Records shown
*****
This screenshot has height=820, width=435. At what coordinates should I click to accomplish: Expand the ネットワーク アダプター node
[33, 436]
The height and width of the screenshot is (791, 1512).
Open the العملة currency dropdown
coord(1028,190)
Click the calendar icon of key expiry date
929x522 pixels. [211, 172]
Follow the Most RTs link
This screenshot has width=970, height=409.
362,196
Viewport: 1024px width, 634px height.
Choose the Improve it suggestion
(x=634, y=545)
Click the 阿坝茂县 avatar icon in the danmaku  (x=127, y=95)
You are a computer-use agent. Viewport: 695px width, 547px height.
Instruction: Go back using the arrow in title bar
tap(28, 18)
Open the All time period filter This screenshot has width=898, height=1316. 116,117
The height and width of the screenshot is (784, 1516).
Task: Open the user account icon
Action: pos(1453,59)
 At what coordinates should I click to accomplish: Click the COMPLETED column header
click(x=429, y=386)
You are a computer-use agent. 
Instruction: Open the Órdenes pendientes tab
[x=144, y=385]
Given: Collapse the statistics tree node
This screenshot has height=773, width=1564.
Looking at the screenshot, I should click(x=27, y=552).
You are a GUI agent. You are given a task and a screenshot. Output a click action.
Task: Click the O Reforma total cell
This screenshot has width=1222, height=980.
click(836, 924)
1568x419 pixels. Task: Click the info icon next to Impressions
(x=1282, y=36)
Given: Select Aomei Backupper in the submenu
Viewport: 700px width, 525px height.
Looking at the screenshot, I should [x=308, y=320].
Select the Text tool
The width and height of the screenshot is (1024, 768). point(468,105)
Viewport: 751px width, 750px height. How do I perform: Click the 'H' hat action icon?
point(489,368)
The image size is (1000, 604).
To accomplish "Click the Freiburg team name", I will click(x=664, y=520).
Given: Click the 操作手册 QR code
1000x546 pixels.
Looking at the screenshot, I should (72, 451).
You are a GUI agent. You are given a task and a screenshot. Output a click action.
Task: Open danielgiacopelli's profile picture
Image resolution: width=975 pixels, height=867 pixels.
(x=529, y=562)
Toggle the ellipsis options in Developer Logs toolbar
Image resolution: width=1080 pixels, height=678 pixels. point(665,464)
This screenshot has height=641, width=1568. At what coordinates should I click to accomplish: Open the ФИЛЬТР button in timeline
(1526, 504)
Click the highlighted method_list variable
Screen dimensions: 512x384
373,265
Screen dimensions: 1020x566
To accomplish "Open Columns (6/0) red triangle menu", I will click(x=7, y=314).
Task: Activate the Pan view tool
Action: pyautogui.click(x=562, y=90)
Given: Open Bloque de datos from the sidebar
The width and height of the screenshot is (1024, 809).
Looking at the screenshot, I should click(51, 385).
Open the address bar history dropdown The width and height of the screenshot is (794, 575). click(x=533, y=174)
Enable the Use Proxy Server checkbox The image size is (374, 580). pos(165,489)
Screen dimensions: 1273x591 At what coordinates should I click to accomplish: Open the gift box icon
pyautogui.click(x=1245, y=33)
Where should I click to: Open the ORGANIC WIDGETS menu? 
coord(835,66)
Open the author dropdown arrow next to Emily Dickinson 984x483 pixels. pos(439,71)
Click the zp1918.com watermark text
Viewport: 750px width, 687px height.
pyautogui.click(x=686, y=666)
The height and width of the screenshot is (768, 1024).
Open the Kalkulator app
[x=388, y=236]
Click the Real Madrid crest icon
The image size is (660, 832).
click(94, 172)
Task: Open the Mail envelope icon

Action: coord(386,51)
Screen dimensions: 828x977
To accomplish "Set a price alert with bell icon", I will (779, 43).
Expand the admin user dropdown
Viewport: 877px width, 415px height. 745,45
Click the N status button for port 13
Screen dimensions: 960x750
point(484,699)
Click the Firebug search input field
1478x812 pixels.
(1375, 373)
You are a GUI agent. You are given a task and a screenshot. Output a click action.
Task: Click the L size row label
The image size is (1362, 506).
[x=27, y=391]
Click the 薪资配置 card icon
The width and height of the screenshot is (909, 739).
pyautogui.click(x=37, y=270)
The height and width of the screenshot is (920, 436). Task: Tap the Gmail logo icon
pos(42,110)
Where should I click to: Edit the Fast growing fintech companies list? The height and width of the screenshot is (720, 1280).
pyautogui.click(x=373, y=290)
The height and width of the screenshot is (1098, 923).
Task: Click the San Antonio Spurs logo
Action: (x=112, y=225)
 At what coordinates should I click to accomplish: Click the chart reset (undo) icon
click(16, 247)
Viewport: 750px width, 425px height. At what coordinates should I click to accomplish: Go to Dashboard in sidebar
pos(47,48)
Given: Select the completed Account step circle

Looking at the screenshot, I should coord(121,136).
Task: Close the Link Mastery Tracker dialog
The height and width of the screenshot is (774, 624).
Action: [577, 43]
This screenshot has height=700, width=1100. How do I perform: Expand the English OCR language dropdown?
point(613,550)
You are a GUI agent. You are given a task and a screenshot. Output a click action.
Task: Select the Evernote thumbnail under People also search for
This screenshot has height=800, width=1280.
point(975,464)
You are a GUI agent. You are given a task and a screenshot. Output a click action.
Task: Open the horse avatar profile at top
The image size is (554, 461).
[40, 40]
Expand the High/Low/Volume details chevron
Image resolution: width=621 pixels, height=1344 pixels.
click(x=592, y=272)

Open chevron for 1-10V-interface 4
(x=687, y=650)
*****
Work order
Return the lines exactly as they stand, please. Start at the top of the material and finish with the line where "Viewport: 1024px width, 634px height." appears.

Reply
This screenshot has height=820, width=435. At what coordinates should I click to accomplish: Expand the ネットワーク アダプター node
[33, 436]
The height and width of the screenshot is (791, 1512).
Open the العملة currency dropdown
coord(1028,190)
Click the calendar icon of key expiry date
929x522 pixels. [211, 172]
Follow the Most RTs link
This screenshot has width=970, height=409.
362,196
Viewport: 1024px width, 634px height.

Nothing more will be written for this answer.